INPUT DATA Block Start

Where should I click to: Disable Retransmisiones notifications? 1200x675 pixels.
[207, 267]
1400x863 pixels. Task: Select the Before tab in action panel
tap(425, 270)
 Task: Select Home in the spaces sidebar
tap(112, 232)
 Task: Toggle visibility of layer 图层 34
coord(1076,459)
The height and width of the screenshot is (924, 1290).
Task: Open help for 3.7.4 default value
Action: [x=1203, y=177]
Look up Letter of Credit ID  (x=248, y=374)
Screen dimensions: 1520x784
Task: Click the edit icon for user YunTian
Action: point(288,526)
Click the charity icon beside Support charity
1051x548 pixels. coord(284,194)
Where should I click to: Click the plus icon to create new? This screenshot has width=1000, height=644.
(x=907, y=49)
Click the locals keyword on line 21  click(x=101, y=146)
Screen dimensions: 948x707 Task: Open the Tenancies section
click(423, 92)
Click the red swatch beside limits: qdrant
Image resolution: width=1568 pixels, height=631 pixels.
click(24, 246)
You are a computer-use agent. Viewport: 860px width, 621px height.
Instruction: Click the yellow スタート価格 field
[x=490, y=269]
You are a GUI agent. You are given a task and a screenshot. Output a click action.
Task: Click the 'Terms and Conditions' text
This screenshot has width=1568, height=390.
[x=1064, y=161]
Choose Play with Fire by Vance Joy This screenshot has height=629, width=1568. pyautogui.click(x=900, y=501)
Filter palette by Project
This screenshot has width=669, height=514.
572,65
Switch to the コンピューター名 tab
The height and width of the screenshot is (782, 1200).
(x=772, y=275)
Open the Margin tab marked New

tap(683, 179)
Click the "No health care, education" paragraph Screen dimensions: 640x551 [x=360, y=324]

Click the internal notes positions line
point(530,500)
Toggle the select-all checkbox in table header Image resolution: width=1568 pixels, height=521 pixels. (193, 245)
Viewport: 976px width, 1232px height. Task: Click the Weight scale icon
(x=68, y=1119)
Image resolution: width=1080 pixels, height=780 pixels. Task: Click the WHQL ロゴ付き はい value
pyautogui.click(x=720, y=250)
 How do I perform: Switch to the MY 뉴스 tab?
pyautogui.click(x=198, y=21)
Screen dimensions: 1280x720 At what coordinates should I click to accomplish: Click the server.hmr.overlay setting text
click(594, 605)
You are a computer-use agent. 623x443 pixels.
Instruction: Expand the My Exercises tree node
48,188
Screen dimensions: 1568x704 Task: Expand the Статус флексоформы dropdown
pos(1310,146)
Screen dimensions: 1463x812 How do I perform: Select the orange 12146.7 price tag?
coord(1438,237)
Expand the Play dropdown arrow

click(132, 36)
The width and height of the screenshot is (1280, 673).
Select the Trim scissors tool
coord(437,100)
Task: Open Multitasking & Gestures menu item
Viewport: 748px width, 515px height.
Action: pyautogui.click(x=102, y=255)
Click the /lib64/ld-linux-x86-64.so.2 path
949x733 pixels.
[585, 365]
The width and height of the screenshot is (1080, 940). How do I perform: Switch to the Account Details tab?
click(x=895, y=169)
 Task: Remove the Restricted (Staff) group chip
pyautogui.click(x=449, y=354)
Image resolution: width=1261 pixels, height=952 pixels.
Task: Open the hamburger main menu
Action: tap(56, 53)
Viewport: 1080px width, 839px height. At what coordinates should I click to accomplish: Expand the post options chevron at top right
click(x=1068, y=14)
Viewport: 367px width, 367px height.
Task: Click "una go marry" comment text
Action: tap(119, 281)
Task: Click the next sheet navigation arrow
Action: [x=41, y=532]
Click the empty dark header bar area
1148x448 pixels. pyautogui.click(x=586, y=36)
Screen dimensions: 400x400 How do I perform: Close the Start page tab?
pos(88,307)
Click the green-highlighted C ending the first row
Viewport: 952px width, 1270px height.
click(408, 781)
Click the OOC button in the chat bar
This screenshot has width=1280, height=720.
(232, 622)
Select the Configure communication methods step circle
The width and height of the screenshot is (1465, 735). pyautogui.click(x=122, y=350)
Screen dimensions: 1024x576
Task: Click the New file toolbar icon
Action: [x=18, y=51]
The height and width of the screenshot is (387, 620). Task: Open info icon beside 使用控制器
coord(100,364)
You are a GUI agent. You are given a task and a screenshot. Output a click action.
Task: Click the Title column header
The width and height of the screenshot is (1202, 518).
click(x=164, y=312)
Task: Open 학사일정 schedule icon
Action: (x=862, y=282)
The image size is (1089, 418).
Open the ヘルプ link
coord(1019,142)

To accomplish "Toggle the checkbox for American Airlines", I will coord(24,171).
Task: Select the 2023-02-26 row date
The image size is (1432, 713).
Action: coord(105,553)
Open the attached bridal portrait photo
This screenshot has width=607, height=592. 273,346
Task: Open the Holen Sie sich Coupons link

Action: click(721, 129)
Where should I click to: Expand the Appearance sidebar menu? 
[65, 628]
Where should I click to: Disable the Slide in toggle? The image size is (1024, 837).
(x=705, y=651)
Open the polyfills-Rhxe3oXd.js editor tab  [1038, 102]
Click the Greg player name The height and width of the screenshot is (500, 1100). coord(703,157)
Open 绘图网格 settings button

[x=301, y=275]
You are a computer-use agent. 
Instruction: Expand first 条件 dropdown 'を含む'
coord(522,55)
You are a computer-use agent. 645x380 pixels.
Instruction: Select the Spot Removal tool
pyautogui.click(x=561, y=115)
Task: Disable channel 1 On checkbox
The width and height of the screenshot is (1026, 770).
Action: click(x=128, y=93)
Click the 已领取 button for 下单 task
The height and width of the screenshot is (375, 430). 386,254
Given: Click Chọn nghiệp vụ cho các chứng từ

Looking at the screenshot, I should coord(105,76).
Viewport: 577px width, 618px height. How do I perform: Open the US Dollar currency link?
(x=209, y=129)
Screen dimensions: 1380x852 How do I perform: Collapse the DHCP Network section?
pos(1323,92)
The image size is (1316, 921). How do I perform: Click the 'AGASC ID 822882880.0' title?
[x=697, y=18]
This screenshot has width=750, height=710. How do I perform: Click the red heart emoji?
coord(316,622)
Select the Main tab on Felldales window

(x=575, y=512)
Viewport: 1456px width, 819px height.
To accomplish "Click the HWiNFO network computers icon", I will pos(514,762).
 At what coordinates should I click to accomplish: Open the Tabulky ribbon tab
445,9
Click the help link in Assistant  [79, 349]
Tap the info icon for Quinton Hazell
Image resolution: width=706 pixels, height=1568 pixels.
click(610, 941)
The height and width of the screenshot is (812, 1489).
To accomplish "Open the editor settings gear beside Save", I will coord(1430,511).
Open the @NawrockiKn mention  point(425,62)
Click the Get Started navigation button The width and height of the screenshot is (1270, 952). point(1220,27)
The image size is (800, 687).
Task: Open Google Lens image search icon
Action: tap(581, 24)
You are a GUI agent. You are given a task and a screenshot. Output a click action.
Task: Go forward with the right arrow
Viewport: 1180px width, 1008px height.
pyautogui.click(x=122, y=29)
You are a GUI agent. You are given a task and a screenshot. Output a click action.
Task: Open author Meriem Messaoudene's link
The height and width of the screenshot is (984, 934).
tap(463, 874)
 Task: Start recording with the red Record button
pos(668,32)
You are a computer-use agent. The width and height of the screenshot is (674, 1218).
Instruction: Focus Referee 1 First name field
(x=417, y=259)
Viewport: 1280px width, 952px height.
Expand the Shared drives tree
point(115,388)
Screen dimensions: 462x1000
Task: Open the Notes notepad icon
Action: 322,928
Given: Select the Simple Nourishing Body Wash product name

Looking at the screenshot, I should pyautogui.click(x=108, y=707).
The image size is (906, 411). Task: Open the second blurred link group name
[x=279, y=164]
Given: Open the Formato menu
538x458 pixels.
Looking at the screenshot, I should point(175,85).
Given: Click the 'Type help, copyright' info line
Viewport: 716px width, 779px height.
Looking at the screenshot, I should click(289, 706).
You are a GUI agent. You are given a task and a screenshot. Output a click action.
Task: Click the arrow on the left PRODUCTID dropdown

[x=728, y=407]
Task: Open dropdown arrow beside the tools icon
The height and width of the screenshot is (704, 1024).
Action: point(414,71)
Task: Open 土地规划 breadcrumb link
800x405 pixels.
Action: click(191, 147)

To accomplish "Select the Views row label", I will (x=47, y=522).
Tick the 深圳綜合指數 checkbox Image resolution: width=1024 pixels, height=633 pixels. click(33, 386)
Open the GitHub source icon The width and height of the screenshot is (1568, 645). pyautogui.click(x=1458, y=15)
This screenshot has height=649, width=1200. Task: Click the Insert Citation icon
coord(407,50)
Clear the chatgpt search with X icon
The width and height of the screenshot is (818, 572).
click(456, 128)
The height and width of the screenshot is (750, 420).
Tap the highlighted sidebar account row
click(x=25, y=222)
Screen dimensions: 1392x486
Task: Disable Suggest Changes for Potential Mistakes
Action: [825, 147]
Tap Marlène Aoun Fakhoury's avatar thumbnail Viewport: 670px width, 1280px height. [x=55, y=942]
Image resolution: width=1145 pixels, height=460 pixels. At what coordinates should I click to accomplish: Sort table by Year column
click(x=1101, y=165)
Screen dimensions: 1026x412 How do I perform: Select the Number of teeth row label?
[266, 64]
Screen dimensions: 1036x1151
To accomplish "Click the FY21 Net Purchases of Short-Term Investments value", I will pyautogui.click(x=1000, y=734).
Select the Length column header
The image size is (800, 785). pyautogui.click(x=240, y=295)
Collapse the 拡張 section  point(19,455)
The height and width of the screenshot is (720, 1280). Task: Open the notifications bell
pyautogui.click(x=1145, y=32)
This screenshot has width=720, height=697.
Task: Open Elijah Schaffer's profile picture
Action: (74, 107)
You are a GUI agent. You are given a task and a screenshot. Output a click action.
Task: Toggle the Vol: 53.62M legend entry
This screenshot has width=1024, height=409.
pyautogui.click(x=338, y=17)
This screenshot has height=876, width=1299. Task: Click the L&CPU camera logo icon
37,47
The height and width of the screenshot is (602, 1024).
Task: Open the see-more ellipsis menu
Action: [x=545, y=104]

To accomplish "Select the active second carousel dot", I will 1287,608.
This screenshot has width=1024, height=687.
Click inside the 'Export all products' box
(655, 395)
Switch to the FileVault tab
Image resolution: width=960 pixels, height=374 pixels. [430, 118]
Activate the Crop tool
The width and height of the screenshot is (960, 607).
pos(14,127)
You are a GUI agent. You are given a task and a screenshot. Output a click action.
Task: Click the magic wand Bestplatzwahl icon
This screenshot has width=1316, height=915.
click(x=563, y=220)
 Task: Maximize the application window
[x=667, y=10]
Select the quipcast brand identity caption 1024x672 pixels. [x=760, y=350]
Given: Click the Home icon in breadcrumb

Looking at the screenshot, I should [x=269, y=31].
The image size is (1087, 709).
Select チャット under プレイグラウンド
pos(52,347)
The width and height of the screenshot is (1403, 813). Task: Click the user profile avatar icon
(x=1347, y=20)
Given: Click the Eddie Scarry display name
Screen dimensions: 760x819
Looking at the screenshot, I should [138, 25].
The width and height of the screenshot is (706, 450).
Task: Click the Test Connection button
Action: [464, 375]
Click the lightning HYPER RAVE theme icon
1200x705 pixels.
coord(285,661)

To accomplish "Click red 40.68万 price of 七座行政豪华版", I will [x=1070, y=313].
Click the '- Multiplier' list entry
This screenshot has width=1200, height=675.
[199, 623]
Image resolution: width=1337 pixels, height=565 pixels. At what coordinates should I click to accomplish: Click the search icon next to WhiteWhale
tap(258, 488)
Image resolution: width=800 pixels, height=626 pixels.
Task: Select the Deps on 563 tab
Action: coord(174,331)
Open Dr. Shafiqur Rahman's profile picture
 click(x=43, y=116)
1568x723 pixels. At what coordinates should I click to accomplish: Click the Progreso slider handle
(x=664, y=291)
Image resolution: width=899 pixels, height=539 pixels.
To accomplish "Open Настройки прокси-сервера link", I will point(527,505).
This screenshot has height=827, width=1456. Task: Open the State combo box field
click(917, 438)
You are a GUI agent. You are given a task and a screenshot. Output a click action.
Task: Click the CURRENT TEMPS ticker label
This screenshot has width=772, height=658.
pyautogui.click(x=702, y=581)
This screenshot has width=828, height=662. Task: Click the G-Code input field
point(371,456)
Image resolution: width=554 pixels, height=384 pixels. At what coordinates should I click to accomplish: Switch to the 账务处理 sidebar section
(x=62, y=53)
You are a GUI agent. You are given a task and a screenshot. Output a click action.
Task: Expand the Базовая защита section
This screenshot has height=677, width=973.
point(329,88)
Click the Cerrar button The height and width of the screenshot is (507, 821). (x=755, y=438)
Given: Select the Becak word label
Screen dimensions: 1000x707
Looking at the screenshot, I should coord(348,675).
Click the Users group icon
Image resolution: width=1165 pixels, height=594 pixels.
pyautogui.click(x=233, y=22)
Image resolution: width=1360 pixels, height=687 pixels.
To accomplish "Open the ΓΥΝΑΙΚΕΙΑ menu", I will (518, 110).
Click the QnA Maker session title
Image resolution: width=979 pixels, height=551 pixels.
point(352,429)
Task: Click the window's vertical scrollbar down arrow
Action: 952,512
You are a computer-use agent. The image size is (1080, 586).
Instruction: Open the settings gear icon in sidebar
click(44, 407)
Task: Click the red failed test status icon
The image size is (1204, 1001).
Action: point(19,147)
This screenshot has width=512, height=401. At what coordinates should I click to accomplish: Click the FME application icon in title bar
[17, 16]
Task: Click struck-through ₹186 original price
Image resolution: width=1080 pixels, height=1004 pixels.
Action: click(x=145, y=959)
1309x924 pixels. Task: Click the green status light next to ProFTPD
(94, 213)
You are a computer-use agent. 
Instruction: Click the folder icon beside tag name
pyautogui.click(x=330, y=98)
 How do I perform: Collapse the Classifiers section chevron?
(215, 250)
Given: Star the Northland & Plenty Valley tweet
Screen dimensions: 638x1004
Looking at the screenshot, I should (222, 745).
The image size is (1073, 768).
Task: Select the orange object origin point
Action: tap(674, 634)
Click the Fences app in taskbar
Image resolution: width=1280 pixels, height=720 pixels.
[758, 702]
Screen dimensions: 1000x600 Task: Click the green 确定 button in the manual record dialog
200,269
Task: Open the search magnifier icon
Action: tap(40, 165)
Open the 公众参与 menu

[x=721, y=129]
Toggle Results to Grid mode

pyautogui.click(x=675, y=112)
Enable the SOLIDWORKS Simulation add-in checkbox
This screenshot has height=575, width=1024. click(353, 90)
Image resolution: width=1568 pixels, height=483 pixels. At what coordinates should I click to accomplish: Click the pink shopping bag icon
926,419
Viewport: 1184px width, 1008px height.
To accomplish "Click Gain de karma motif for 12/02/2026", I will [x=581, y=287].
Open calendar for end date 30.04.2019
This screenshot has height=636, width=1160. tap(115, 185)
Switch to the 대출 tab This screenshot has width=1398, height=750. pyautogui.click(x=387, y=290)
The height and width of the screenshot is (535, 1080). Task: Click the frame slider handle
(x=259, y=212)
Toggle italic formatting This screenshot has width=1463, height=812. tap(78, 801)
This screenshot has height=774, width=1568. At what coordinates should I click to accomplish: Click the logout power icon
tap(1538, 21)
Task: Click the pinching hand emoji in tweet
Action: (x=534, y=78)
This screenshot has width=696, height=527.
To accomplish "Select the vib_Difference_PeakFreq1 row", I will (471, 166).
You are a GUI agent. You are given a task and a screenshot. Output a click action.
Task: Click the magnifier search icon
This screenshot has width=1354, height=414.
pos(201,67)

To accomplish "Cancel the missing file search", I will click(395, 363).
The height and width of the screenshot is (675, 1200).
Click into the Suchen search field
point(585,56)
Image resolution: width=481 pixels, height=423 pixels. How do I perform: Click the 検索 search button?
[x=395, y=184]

INPUT DATA Block End

• [TO DO]:
Show every line above in which the word "entry" appears.

• [RESPONSE]:
Task: Toggle the Vol: 53.62M legend entry
Click the '- Multiplier' list entry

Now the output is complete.